Амара рассмеялась, взяла его руку, и они стали танцевать, насколько это было возможно в качающейся лодке. Мама стала отбивать ритм ладонями, а Изабель нахмурилась, пытаясь почувствовать его.
– Все еще не слышишь, Чабела? – спросил Лито.
Изабель закрыла глаза и сосредоточилась. Она почти слышала… Почти…

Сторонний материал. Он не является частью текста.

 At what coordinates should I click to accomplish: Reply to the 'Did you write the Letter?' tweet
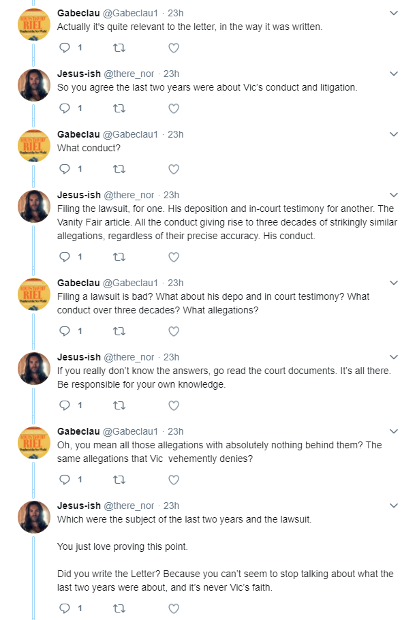pyautogui.click(x=65, y=608)
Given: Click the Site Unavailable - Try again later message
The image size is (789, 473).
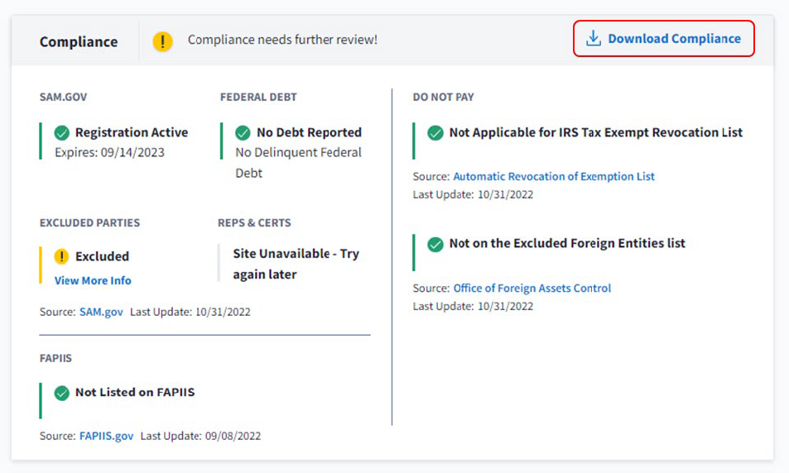Looking at the screenshot, I should coord(296,264).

Но тут мотор захлебнулся и умер. Музыка смолкла.
Махмуд
Кипис. Турция. 2015 год
Махмуд слышал музыку, доносившуюся из-за забора. Но трудно было что-то разглядеть за собравшимися людьми. Махмуд и его родные стояли на границе, в длинной очереди ожидавших разрешения на въезд в Турцию. Вокруг собралось бесчисленное количество сирийских семей, надеявшихся получить пропуск. Они были нагружены своими пожитками, иногда в чемоданах и рюкзаках, но чаще всего – в наволочках и мешках для мусора. Дети выглядели как миниатюрные копии родителей и вели себя как крошечные взрослые: почти не плакали, не жаловались и не играли. Все прошли очень долгий путь. И видели слишком много.

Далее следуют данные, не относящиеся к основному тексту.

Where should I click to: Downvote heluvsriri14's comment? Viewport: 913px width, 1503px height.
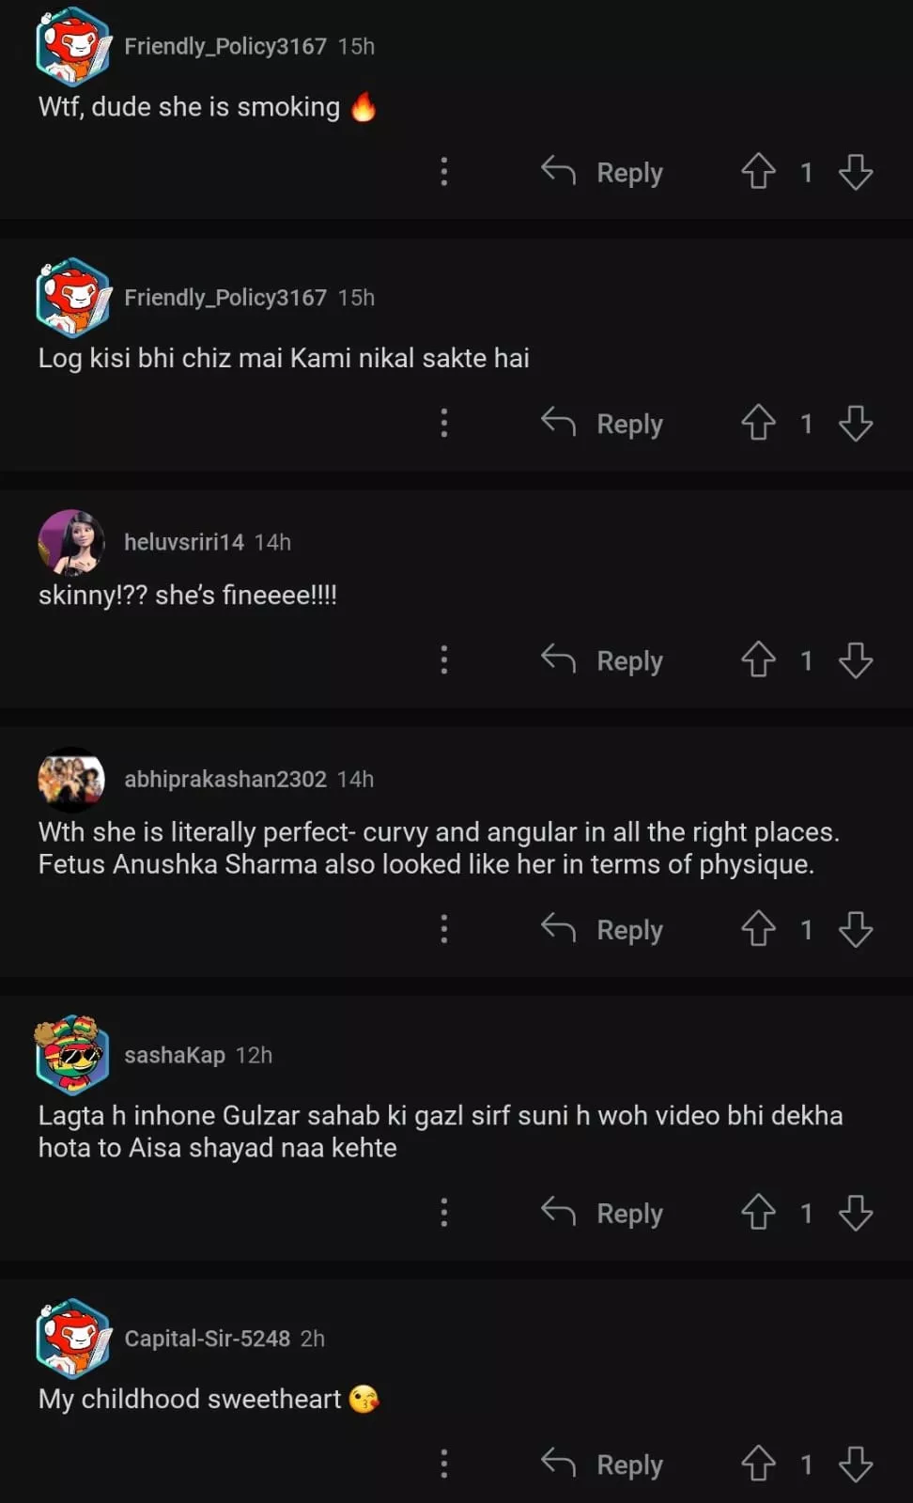[x=856, y=660]
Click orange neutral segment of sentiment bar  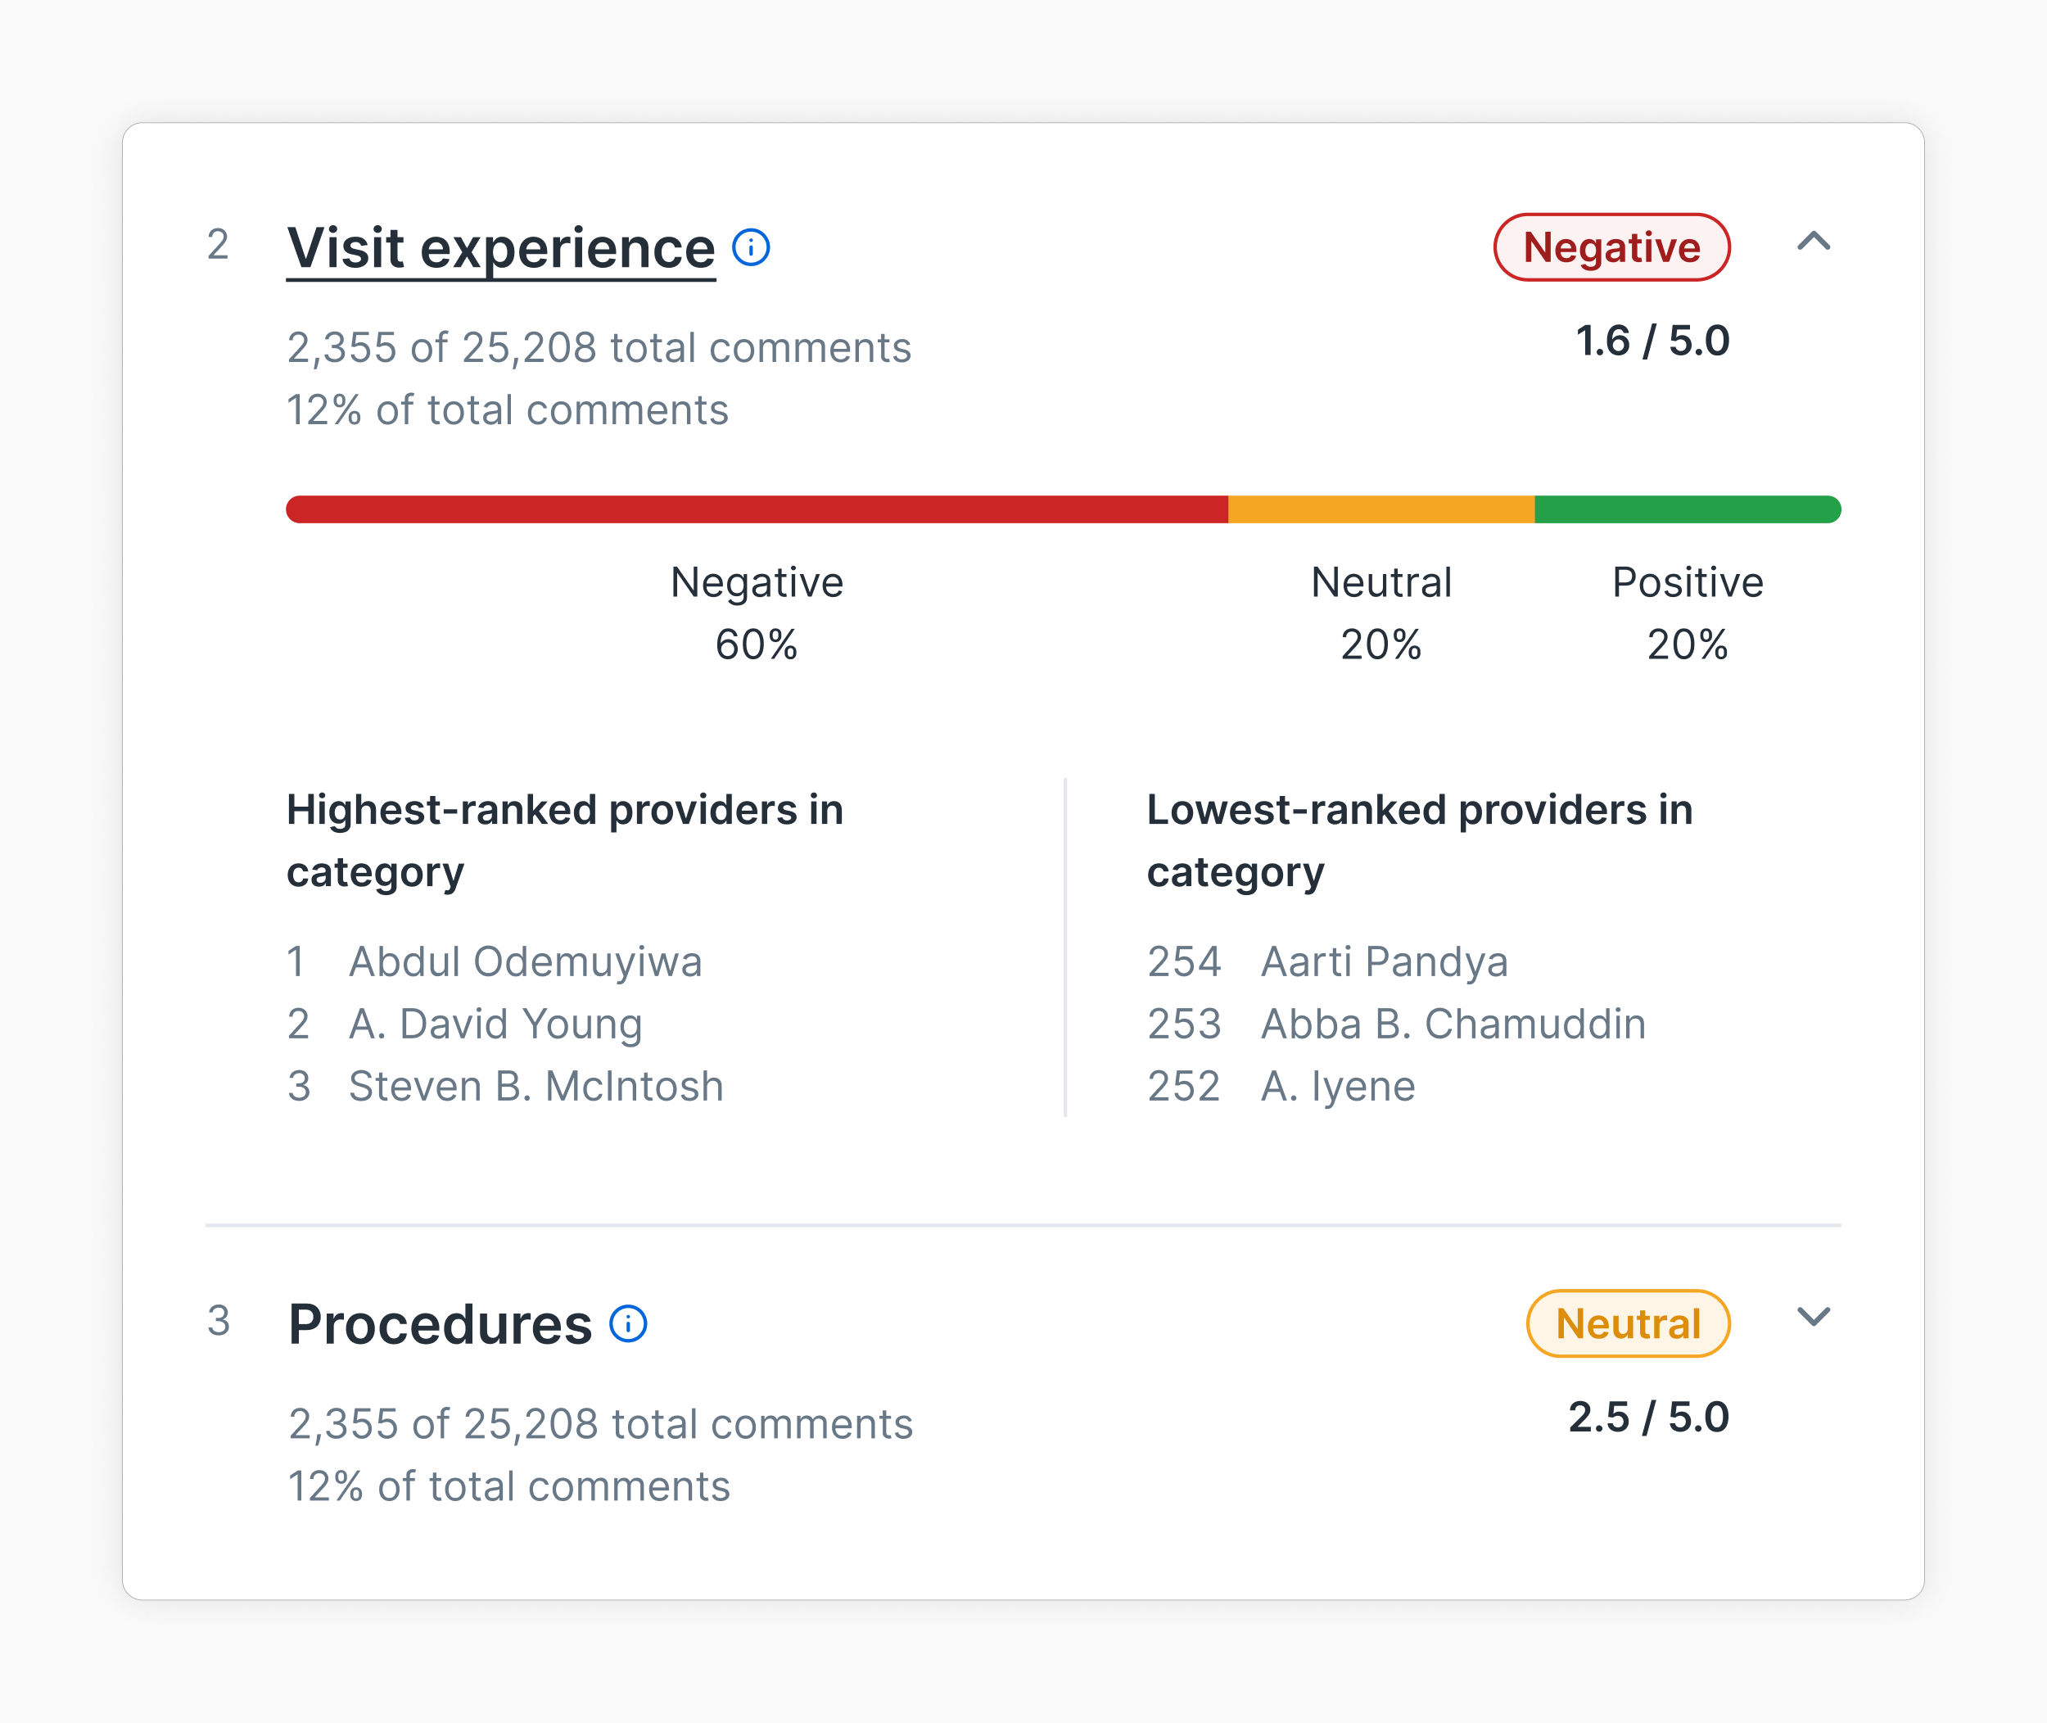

Бросив машину, Махмуд и его семья долго шли, ориентируясь по карте в айфоне. Они обходили города, которые удерживали ДАИШ, сирийская армия, мятежники и курды. Согласно GoogleMaps, идти предстояло восемь часов, но Бишара потратили куда больше времени на дорогу, заснув в поле. Днем было жарко, ночью – холодно, а они оставили всю одежду в машине.
Наутро они увидели людей. Десятки. Сотни. Беженцы, такие же, как Махмуд и его родные, покинули дома в Сирии и шли на север, в Турцию. В безопасное место. Бишара пошли с ними и исчезли среди толпы. Стали невидимыми, как любил Махмуд.